[Exercise]: Please keep to the lines below from the one with "Contact information (814, 749)" through the one with "[region] (151, 2423)", and restate them word for word, ends included.

[Data to examine]:

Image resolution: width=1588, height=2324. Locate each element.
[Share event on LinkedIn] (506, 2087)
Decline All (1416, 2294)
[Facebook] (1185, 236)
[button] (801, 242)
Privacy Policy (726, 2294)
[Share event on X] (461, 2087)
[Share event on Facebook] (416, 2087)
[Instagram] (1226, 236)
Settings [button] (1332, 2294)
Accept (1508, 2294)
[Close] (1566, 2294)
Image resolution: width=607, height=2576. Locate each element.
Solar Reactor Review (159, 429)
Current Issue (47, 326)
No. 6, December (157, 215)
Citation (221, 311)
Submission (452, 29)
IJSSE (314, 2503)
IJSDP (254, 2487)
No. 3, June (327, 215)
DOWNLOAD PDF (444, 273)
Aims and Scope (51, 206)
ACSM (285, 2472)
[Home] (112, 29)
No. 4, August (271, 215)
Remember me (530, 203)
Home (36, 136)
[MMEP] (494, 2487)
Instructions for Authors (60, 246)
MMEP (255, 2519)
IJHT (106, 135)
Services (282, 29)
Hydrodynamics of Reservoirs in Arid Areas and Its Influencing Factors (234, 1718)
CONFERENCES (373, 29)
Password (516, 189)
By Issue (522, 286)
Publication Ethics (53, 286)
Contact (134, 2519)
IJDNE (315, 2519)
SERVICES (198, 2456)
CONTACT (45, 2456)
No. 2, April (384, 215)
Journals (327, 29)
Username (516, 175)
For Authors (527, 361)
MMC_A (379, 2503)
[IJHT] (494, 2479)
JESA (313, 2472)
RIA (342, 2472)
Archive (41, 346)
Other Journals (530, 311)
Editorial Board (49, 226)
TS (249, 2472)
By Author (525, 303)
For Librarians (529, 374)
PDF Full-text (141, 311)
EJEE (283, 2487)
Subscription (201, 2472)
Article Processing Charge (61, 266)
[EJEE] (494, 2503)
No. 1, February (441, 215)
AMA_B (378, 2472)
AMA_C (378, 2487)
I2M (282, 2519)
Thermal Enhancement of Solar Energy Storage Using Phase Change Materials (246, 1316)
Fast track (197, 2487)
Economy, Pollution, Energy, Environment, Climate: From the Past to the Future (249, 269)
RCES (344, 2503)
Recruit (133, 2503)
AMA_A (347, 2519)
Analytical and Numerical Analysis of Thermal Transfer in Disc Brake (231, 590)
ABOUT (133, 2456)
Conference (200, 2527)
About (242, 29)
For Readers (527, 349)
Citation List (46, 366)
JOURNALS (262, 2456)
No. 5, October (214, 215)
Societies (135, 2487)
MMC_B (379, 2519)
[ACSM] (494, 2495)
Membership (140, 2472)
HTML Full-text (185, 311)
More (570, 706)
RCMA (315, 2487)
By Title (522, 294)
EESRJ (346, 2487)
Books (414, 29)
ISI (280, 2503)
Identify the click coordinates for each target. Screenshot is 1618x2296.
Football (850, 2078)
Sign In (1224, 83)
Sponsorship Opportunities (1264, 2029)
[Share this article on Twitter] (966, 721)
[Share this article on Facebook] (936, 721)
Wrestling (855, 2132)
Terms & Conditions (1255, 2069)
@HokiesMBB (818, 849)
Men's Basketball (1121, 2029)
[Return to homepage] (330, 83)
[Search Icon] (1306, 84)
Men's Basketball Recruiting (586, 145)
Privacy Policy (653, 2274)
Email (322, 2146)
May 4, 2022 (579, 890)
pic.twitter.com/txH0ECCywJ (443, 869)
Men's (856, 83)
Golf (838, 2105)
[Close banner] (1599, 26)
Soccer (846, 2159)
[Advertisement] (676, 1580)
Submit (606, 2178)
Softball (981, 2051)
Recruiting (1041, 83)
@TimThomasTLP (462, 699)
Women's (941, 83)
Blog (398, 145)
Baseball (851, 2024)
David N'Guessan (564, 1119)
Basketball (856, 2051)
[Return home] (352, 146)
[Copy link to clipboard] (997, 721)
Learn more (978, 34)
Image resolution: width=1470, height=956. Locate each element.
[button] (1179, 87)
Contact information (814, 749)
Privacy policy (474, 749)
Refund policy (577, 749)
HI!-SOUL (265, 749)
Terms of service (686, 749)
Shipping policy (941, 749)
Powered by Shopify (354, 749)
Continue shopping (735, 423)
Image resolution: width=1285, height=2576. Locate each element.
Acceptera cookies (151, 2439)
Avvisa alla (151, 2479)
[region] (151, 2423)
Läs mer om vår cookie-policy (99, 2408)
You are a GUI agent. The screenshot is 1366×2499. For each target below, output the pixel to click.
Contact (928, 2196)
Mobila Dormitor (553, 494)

[Expected answer]:
Contact information (814, 749)
Privacy policy (474, 749)
Refund policy (577, 749)
HI!-SOUL (265, 749)
Terms of service (686, 749)
Shipping policy (941, 749)
Powered by Shopify (354, 749)
Continue shopping (735, 423)
Image resolution: width=1285, height=2576. Locate each element.
Acceptera cookies (151, 2439)
Avvisa alla (151, 2479)
[region] (151, 2423)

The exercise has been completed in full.